Ayant quitté la mairie, dans un premier temps, je rejoins la société Courtoisie dont le fondateur est Roger Courtois, futur PDG de Wanadoo qui deviendra Orange. Il m’apprécie beaucoup depuis notre complicité dans le réseau X2000, le travail fait à Gennevilliers et mon déplacement à la Guadeloupe avec l’installation du premier serveur Minitel au port de Pointe à Pitre. Il connaît aussi mes relations avec François du Castel qui a été son mentor pour le lancement de Courtoisie. Ma présence dans sa société et mon esprit d’innovation donneront à Roger Courtois l’occasion de créer la première carte multi-modem qu’il appellera par reconnaissance la carte 4 MARC (4 Modem A Réseau Commuté) dont 10 000 exemplaires seront vendus à la compagnie Bull. Cette carte permettait de créer un serveur Minitel à quatre accès simultanés sur PC sans avoir à empiler quatre boitiers modem, c’était un réel progrès et un gain de place important.

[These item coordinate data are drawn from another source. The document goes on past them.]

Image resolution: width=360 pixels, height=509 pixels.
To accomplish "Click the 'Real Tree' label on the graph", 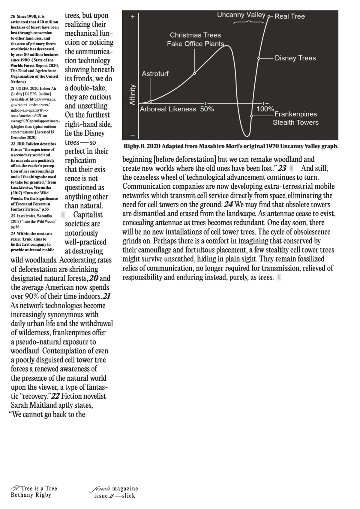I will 290,16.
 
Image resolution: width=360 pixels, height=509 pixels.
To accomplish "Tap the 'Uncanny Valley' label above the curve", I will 241,15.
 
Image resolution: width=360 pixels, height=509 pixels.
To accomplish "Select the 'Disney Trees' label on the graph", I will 295,58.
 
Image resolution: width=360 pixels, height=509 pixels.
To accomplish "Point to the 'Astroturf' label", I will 155,73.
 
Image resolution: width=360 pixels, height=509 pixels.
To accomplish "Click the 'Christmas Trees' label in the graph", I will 195,35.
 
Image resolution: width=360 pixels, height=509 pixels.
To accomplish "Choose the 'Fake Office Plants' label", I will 196,44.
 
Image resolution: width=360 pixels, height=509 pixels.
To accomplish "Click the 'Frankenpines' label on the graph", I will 296,114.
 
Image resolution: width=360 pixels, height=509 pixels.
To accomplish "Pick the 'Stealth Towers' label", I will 296,122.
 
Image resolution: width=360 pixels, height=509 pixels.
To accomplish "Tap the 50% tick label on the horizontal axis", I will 207,109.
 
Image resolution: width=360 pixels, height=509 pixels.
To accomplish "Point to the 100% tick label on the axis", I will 265,109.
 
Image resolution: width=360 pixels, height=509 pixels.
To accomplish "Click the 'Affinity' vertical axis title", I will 132,95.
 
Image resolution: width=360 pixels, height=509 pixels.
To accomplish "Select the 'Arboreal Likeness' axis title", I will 168,109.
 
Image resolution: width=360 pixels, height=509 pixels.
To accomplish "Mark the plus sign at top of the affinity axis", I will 132,17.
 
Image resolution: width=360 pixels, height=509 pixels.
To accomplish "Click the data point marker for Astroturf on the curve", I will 151,101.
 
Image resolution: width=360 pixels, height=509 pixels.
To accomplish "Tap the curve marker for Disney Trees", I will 259,58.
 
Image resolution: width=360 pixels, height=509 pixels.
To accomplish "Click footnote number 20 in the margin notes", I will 13,17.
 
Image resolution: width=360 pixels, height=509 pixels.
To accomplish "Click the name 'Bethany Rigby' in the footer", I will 31,495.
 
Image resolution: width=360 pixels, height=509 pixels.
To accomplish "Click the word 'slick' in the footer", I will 128,496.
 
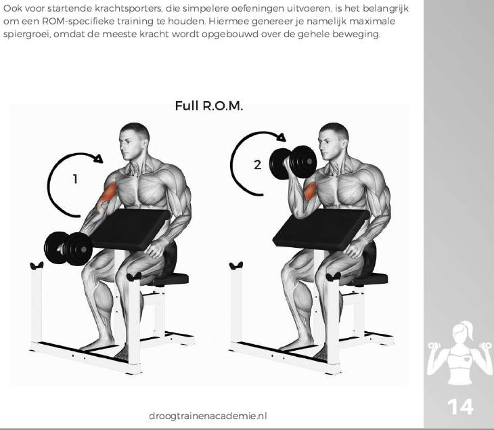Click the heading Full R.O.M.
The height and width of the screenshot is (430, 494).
point(209,106)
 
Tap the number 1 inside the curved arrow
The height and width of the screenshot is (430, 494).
point(75,179)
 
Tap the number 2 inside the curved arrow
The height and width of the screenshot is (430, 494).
point(257,165)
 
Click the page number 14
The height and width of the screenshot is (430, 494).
point(460,407)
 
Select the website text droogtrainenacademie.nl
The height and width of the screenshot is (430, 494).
point(208,416)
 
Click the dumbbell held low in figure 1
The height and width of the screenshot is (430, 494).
point(68,249)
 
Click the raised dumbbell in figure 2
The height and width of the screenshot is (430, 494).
point(293,163)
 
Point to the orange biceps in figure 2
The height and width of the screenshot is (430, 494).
point(310,190)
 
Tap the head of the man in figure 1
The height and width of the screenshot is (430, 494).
point(134,142)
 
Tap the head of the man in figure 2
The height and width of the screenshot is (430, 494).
point(334,142)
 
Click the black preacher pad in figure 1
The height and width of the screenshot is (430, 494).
point(129,229)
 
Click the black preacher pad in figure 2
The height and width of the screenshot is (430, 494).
point(321,229)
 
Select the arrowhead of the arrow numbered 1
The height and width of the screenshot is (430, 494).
point(99,158)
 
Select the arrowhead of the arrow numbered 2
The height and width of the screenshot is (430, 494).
point(281,137)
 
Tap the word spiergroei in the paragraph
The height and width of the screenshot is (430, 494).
point(26,35)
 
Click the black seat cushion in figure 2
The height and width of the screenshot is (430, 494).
point(367,279)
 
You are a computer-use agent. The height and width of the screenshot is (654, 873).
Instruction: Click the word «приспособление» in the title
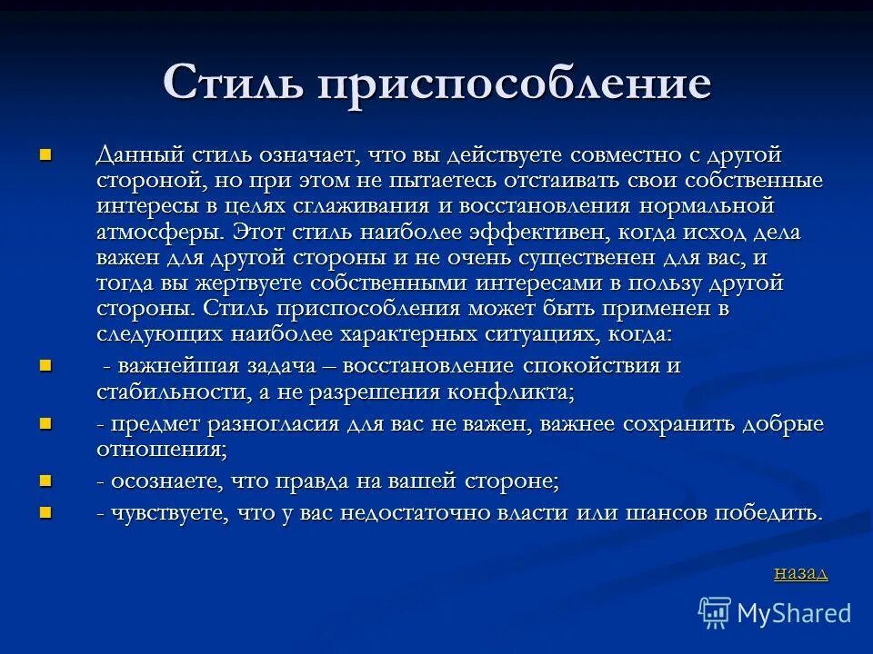coord(514,84)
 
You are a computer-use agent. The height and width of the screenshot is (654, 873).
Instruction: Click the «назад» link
coord(800,572)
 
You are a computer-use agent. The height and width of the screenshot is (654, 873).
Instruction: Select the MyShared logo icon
coord(716,613)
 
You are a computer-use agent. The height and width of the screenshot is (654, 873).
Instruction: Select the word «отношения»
coord(158,450)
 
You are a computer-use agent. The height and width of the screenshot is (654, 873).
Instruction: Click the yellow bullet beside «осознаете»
coord(45,480)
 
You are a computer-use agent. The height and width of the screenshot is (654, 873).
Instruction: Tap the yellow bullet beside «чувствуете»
coord(45,511)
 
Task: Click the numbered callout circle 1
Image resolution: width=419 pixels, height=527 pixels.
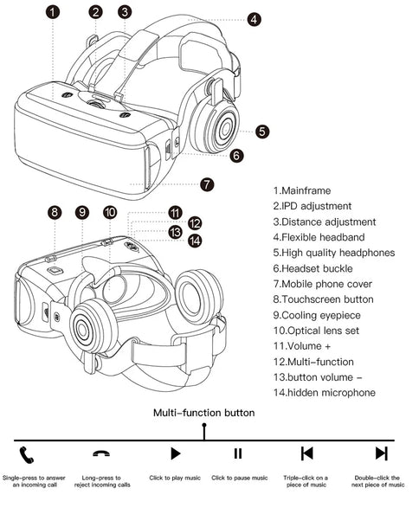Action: tap(53, 12)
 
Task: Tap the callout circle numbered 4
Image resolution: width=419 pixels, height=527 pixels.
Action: tap(254, 20)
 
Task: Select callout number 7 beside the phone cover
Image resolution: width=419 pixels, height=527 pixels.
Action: tap(207, 184)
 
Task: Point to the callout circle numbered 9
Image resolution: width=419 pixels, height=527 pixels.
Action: tap(82, 212)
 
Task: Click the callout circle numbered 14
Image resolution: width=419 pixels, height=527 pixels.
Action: tap(195, 241)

A la mi juillet 88 Laurence et moi décidons de nous lancer dans l’aventure d’une l’entreprise individuelle sur nos propres forces. Nous avons plein d’idées innovantes à exploiter. Nous avons le soutien possible de Roger Courtois pour une mise de fond au capital et nous avons un lieu pour notre siège, notre maison achetée en 1986 à Laroque dans l’Hérault. Une nouvelle aventure de vie nous attend.